*TASK REQUIREMENTS*.
Repeat each of the items below word for word, keeping every line unchanged.

Pixel coordinate grounding data:
_____

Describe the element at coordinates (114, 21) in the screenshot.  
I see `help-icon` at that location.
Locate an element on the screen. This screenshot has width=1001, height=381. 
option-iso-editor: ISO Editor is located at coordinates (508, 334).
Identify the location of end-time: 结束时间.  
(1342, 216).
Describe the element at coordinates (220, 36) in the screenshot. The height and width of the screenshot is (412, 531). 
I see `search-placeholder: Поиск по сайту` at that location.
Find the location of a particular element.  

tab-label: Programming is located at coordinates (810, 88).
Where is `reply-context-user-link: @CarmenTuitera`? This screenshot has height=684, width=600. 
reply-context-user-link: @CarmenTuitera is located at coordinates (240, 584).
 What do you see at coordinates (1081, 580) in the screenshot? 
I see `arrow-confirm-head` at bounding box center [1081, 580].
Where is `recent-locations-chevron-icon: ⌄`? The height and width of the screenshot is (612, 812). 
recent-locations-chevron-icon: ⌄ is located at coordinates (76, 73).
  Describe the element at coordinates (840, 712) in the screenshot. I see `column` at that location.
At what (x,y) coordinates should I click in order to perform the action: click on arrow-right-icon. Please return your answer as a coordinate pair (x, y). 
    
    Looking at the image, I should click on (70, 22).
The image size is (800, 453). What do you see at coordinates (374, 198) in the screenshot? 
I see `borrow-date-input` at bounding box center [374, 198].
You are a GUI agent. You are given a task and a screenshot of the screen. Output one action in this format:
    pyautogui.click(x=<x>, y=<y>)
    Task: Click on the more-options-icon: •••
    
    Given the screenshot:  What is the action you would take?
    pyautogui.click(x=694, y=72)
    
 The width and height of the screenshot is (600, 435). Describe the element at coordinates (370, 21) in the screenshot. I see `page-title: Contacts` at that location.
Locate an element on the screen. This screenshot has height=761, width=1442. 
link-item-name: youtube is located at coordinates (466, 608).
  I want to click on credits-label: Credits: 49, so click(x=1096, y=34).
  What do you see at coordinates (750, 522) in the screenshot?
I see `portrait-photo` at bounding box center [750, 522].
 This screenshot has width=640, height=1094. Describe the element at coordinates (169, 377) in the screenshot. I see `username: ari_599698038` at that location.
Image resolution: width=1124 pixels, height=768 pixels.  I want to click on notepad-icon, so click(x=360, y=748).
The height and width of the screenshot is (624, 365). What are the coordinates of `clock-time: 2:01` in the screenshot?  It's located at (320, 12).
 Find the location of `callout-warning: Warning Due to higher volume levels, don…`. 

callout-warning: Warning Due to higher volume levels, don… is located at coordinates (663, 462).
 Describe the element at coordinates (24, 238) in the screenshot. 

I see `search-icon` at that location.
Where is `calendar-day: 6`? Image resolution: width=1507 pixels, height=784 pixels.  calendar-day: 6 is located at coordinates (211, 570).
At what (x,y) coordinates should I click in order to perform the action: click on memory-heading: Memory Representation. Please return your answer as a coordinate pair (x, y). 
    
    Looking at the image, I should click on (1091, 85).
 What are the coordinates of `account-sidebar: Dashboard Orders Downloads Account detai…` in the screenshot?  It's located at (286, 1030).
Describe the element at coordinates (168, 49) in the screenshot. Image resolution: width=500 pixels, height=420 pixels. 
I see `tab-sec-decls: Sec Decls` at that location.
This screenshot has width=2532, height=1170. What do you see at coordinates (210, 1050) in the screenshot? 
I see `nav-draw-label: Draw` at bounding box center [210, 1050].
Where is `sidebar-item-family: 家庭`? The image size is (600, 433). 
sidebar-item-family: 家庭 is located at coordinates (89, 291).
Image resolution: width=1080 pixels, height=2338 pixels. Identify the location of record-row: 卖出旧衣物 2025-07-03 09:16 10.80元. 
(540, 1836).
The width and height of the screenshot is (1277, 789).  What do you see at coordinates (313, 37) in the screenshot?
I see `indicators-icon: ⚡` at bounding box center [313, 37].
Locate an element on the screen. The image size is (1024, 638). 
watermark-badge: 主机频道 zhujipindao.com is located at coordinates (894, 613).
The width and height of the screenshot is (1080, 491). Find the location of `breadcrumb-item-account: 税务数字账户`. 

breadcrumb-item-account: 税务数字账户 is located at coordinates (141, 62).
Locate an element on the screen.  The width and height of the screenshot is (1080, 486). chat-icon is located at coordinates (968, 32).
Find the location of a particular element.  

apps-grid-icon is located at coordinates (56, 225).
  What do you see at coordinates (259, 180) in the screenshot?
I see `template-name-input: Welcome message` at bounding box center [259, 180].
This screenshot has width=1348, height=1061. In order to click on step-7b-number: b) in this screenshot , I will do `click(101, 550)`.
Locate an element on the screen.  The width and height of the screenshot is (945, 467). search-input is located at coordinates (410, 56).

_____

*RESPONSE TO THE TASK*.
Describe the element at coordinates (114, 21) in the screenshot.  
I see `help-icon` at that location.
Locate an element on the screen. This screenshot has width=1001, height=381. 
option-iso-editor: ISO Editor is located at coordinates (508, 334).
Identify the location of end-time: 结束时间.  
(1342, 216).
Describe the element at coordinates (220, 36) in the screenshot. The height and width of the screenshot is (412, 531). 
I see `search-placeholder: Поиск по сайту` at that location.
Find the location of a particular element.  

tab-label: Programming is located at coordinates (810, 88).
Where is `reply-context-user-link: @CarmenTuitera`? This screenshot has height=684, width=600. 
reply-context-user-link: @CarmenTuitera is located at coordinates (240, 584).
 What do you see at coordinates (1081, 580) in the screenshot? 
I see `arrow-confirm-head` at bounding box center [1081, 580].
Where is `recent-locations-chevron-icon: ⌄`? The height and width of the screenshot is (612, 812). 
recent-locations-chevron-icon: ⌄ is located at coordinates (76, 73).
  Describe the element at coordinates (840, 712) in the screenshot. I see `column` at that location.
At what (x,y) coordinates should I click in order to perform the action: click on arrow-right-icon. Please return your answer as a coordinate pair (x, y). 
    
    Looking at the image, I should click on (70, 22).
The image size is (800, 453). What do you see at coordinates (374, 198) in the screenshot? 
I see `borrow-date-input` at bounding box center [374, 198].
You are a GUI agent. You are given a task and a screenshot of the screen. Output one action in this format:
    pyautogui.click(x=<x>, y=<y>)
    Task: Click on the more-options-icon: •••
    
    Given the screenshot:  What is the action you would take?
    pyautogui.click(x=694, y=72)
    
 The width and height of the screenshot is (600, 435). Describe the element at coordinates (370, 21) in the screenshot. I see `page-title: Contacts` at that location.
Locate an element on the screen. This screenshot has height=761, width=1442. 
link-item-name: youtube is located at coordinates (466, 608).
  I want to click on credits-label: Credits: 49, so click(x=1096, y=34).
  What do you see at coordinates (750, 522) in the screenshot?
I see `portrait-photo` at bounding box center [750, 522].
 This screenshot has width=640, height=1094. Describe the element at coordinates (169, 377) in the screenshot. I see `username: ari_599698038` at that location.
Image resolution: width=1124 pixels, height=768 pixels.  I want to click on notepad-icon, so click(x=360, y=748).
The height and width of the screenshot is (624, 365). What are the coordinates of `clock-time: 2:01` in the screenshot?  It's located at (320, 12).
 Find the location of `callout-warning: Warning Due to higher volume levels, don…`. 

callout-warning: Warning Due to higher volume levels, don… is located at coordinates (663, 462).
 Describe the element at coordinates (24, 238) in the screenshot. 

I see `search-icon` at that location.
Where is `calendar-day: 6`? Image resolution: width=1507 pixels, height=784 pixels.  calendar-day: 6 is located at coordinates (211, 570).
At what (x,y) coordinates should I click in order to perform the action: click on memory-heading: Memory Representation. Please return your answer as a coordinate pair (x, y). 
    
    Looking at the image, I should click on (1091, 85).
 What are the coordinates of `account-sidebar: Dashboard Orders Downloads Account detai…` in the screenshot?  It's located at (286, 1030).
Describe the element at coordinates (168, 49) in the screenshot. Image resolution: width=500 pixels, height=420 pixels. 
I see `tab-sec-decls: Sec Decls` at that location.
This screenshot has width=2532, height=1170. What do you see at coordinates (210, 1050) in the screenshot? 
I see `nav-draw-label: Draw` at bounding box center [210, 1050].
Where is `sidebar-item-family: 家庭`? The image size is (600, 433). 
sidebar-item-family: 家庭 is located at coordinates (89, 291).
Image resolution: width=1080 pixels, height=2338 pixels. Identify the location of record-row: 卖出旧衣物 2025-07-03 09:16 10.80元. 
(540, 1836).
The width and height of the screenshot is (1277, 789).  What do you see at coordinates (313, 37) in the screenshot?
I see `indicators-icon: ⚡` at bounding box center [313, 37].
Locate an element on the screen. The image size is (1024, 638). 
watermark-badge: 主机频道 zhujipindao.com is located at coordinates (894, 613).
The width and height of the screenshot is (1080, 491). Find the location of `breadcrumb-item-account: 税务数字账户`. 

breadcrumb-item-account: 税务数字账户 is located at coordinates (141, 62).
Locate an element on the screen.  The width and height of the screenshot is (1080, 486). chat-icon is located at coordinates (968, 32).
Find the location of a particular element.  

apps-grid-icon is located at coordinates (56, 225).
  What do you see at coordinates (259, 180) in the screenshot?
I see `template-name-input: Welcome message` at bounding box center [259, 180].
This screenshot has width=1348, height=1061. In order to click on step-7b-number: b) in this screenshot , I will do `click(101, 550)`.
Locate an element on the screen.  The width and height of the screenshot is (945, 467). search-input is located at coordinates (410, 56).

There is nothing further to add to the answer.